Nathan’s parents were just here for a week. One of the things we did was take a little road trip up to Silver City. Well, we went to City of Rocks, Silver City, and then started up to the Gila Cliff Dwellings but made it about 95% of the way when majority vote wanted to turn around. We actually cut East much farther North than I traced out here, a little farther North than Elephant Butte.

map of a long-a** day trip

When we stopped in Silver City, I visited the cutest yarn shop! Yada Yada Yarns.
yada yada yarn, silver city, NM

I love the color! And all the racks of yarn outside really drew me in!

Mazie loved these big scissors!
yada yada yarn, silver city, NM

Here’s the owner, bagging up my purchase.
yada yada yarn, silver city, NM

It is a very beautiful, creative space, and there was a real sense of community. You can just feel that the LYS vibe is alive and well here.

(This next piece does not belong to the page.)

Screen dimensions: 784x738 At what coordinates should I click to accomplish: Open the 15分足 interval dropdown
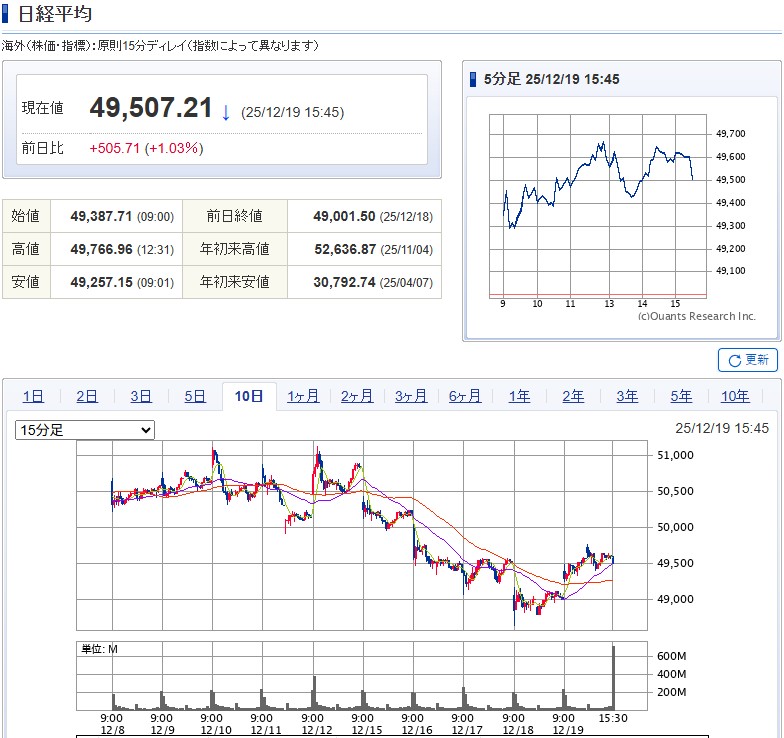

Here’s me and Mazie walking back from having some gelato (Marv and Mary are in the background.) She was so covered in it that we had to take her shirt off! :0

Me and Mazie

After Silver City, we went on up to the Gila National Forest, then came back. The road doesn’t look that long, but you go probably 2000 feet in elevation up and down windy mountain roads. Believe me, as the person in the “way back” seat of the van…it’s enough to make you green in the gills. All that swaying back and forth, holding on, trying not to be sick! WOAH!

But, it was fun!

The parents have gone home, and we’re by ourselves. Mazie and I are taking it kind of easy today. I took some quilt FO pictures, made some frozen yogurt, and now we’re chilln’ on the bed. RELAXING.

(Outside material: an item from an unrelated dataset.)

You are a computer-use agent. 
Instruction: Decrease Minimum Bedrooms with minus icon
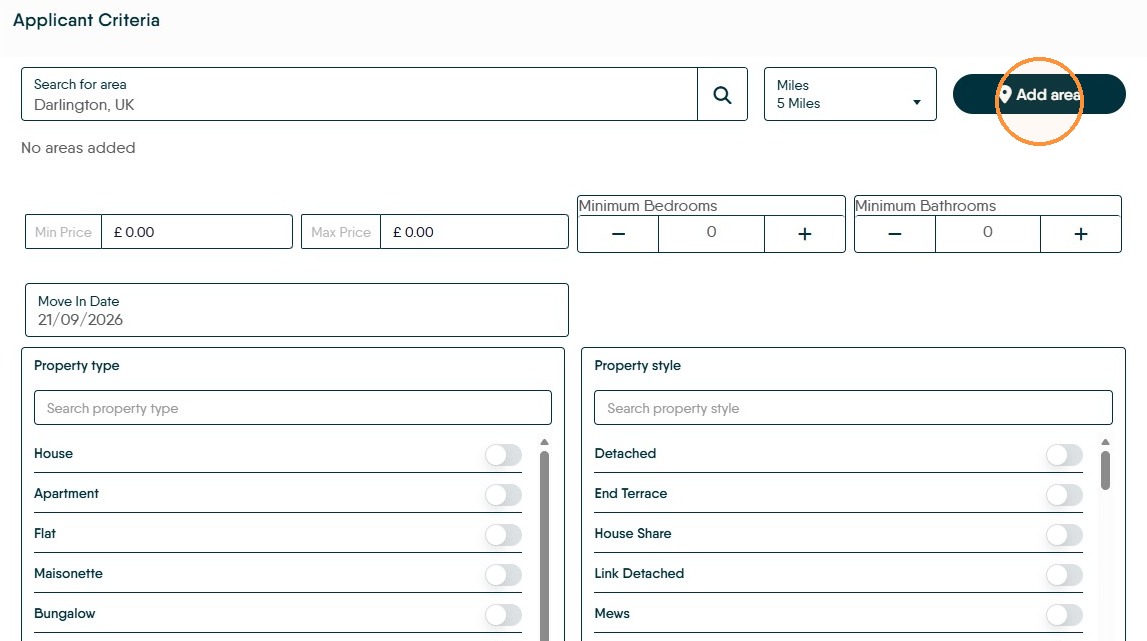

Quilt FO (click to see more.)
DONE!

This is the largest quilt I’ve ever finished. Finishing the binding warranted me putting on a dress and doing a little pose.

I was tempted to really crop these images, because to the casual observer, it may look as though I live in a prison yard, or am interned in some sort of work camp. Nope. Our yard and those of our neighbors are just Old School NM scruffy.

About the quilt. It’s about 8′ x 7′ and fits our queen-sized bed. I hand dyed nearly all of the fabrics myself. They are part of a mid-90s Moda series by “Patek” that I bought as an approximately 3lb lot on eBay for about $23 including shipping. They started out as the typical peach, sage green, burgundy, hunter green, and crayon blue of that era.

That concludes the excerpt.